[YOUR GOAL]
Write the records out again, precisely as they stand.

[TASK INPUTS]
##############################
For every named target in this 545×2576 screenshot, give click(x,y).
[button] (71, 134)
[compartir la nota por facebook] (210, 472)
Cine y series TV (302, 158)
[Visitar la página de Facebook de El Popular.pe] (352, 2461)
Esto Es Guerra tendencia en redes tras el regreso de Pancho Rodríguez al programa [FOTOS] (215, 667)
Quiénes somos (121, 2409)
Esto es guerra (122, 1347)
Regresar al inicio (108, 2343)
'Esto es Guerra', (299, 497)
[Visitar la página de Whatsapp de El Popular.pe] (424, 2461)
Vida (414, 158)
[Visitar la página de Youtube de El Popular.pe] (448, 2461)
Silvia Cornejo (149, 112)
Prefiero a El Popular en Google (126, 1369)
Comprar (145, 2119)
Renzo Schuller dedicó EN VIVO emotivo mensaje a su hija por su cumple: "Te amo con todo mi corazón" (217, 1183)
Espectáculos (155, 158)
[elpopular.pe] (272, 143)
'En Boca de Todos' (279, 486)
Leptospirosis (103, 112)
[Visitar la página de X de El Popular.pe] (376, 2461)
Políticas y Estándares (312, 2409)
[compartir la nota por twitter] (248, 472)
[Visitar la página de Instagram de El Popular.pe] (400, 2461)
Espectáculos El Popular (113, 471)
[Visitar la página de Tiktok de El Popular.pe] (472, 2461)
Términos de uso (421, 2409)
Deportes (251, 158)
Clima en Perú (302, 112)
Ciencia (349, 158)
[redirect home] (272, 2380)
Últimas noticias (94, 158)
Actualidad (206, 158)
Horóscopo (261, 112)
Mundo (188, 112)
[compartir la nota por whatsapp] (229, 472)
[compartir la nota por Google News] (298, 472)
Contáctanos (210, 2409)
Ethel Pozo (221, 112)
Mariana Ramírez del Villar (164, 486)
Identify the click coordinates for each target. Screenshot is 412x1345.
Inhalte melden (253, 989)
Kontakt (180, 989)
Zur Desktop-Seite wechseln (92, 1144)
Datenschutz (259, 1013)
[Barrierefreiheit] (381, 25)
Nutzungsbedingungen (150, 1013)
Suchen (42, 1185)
##############################
[SOLUTION FOR THIS PROBLEM]
For every named target in this 545×2576 screenshot, give click(x,y).
[button] (71, 134)
[compartir la nota por facebook] (210, 472)
Cine y series TV (302, 158)
[Visitar la página de Facebook de El Popular.pe] (352, 2461)
Esto Es Guerra tendencia en redes tras el regreso de Pancho Rodríguez al programa [FOTOS] (215, 667)
Quiénes somos (121, 2409)
Esto es guerra (122, 1347)
Regresar al inicio (108, 2343)
'Esto es Guerra', (299, 497)
[Visitar la página de Whatsapp de El Popular.pe] (424, 2461)
Vida (414, 158)
[Visitar la página de Youtube de El Popular.pe] (448, 2461)
Silvia Cornejo (149, 112)
Prefiero a El Popular en Google (126, 1369)
Comprar (145, 2119)
Renzo Schuller dedicó EN VIVO emotivo mensaje a su hija por su cumple: "Te amo con todo mi corazón" (217, 1183)
Espectáculos (155, 158)
[elpopular.pe] (272, 143)
'En Boca de Todos' (279, 486)
Leptospirosis (103, 112)
[Visitar la página de X de El Popular.pe] (376, 2461)
Políticas y Estándares (312, 2409)
[compartir la nota por twitter] (248, 472)
[Visitar la página de Instagram de El Popular.pe] (400, 2461)
Espectáculos El Popular (113, 471)
[Visitar la página de Tiktok de El Popular.pe] (472, 2461)
Términos de uso (421, 2409)
Deportes (251, 158)
Clima en Perú (302, 112)
Ciencia (349, 158)
[redirect home] (272, 2380)
Últimas noticias (94, 158)
Actualidad (206, 158)
Horóscopo (261, 112)
Mundo (188, 112)
[compartir la nota por whatsapp] (229, 472)
[compartir la nota por Google News] (298, 472)
Contáctanos (210, 2409)
Ethel Pozo (221, 112)
Mariana Ramírez del Villar (164, 486)
Identify the click coordinates for each target. Screenshot is 412x1345.
Inhalte melden (253, 989)
Kontakt (180, 989)
Zur Desktop-Seite wechseln (92, 1144)
Datenschutz (259, 1013)
[Barrierefreiheit] (381, 25)
Nutzungsbedingungen (150, 1013)
Suchen (42, 1185)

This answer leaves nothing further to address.